[START]
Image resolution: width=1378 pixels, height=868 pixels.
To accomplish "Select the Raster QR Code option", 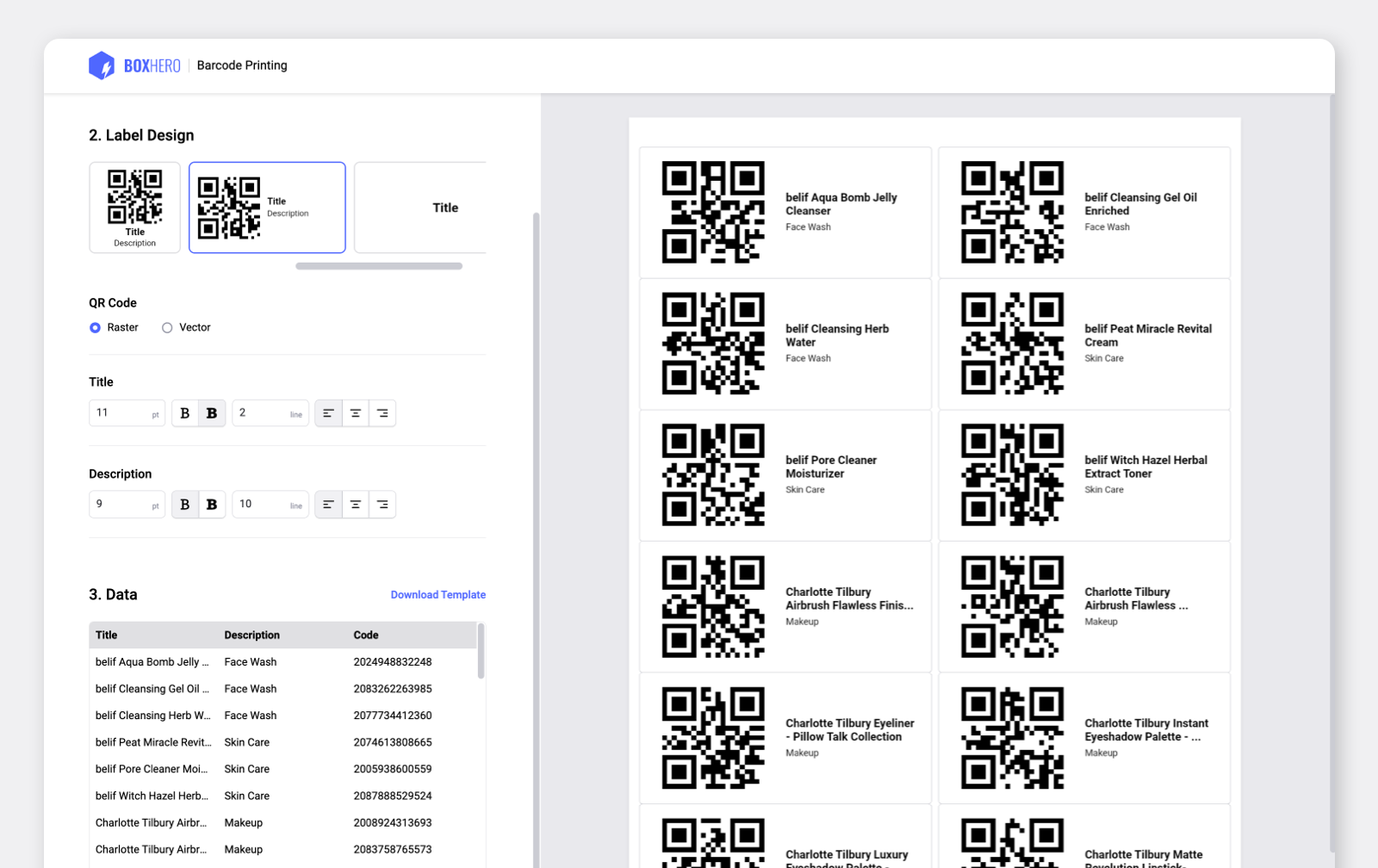I will tap(95, 327).
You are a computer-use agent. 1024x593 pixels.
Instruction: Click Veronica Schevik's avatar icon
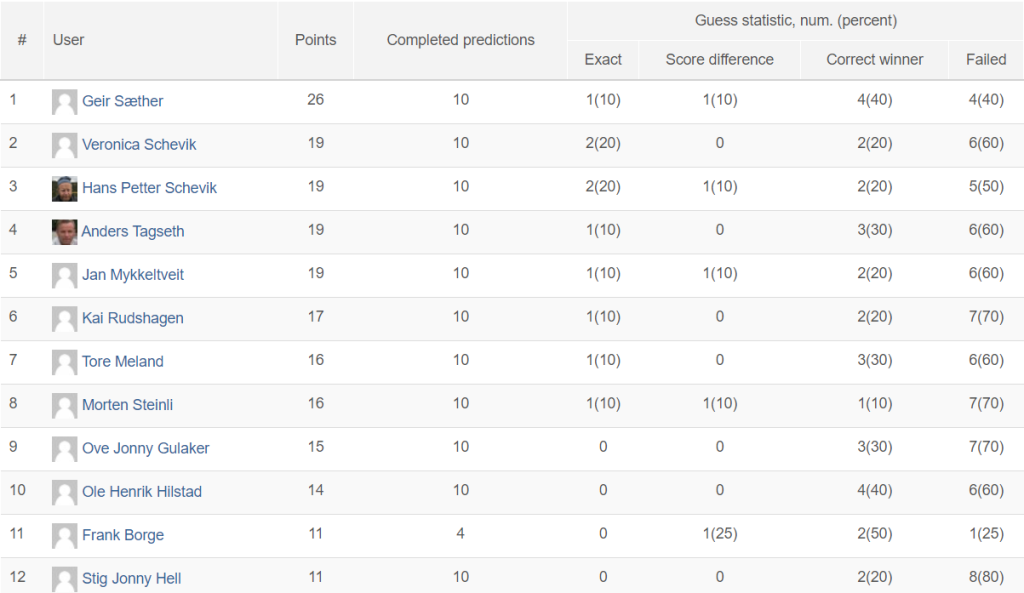point(65,145)
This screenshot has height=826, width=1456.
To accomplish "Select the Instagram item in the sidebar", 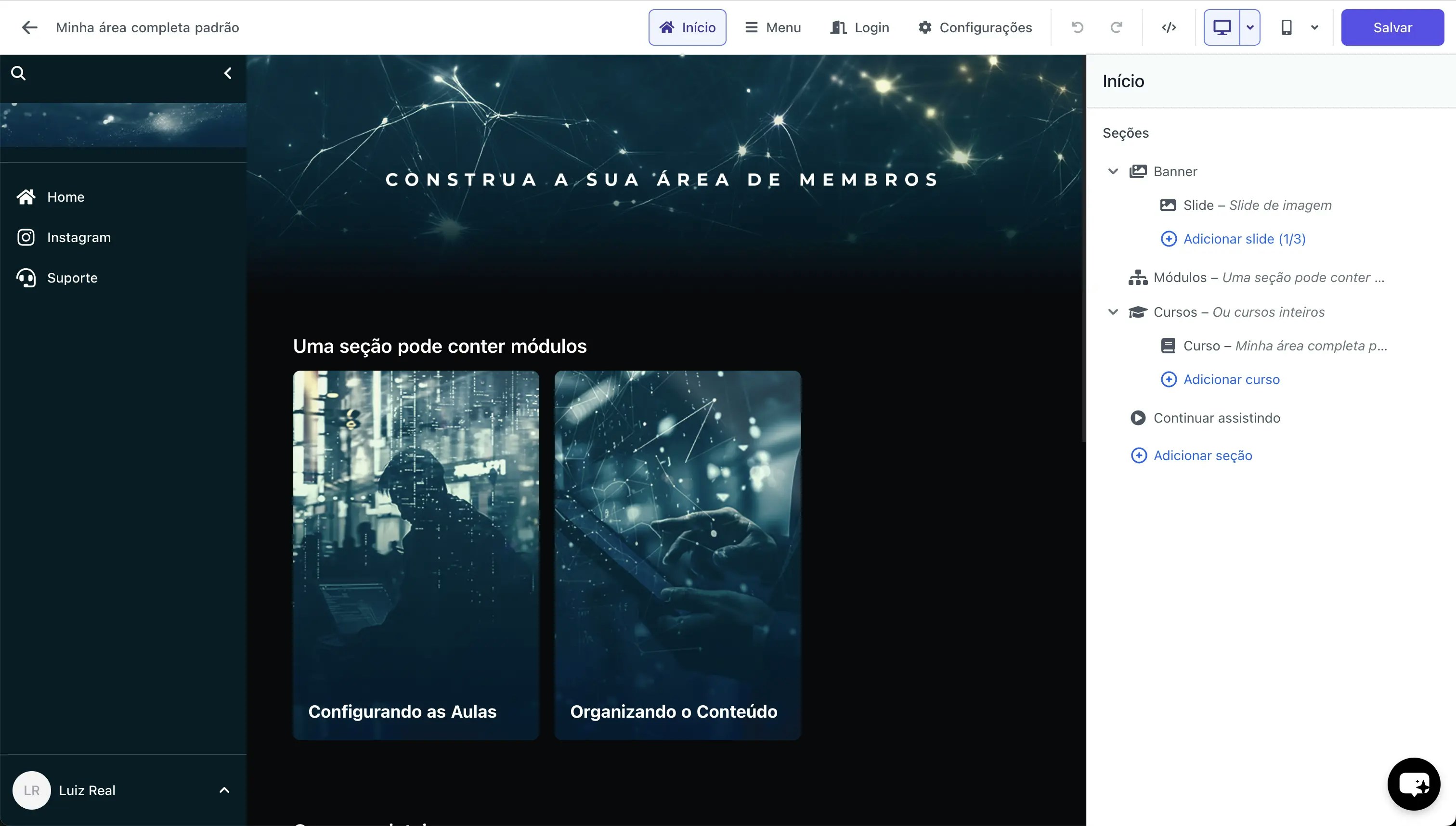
[END]
Goal:
List each line in the entries above that contains the word "pixels". Letter case counts.

Final result:
Image resolution: width=1378 pixels, height=868 pixels.
You are a computer-use agent. 1024x593 pixels.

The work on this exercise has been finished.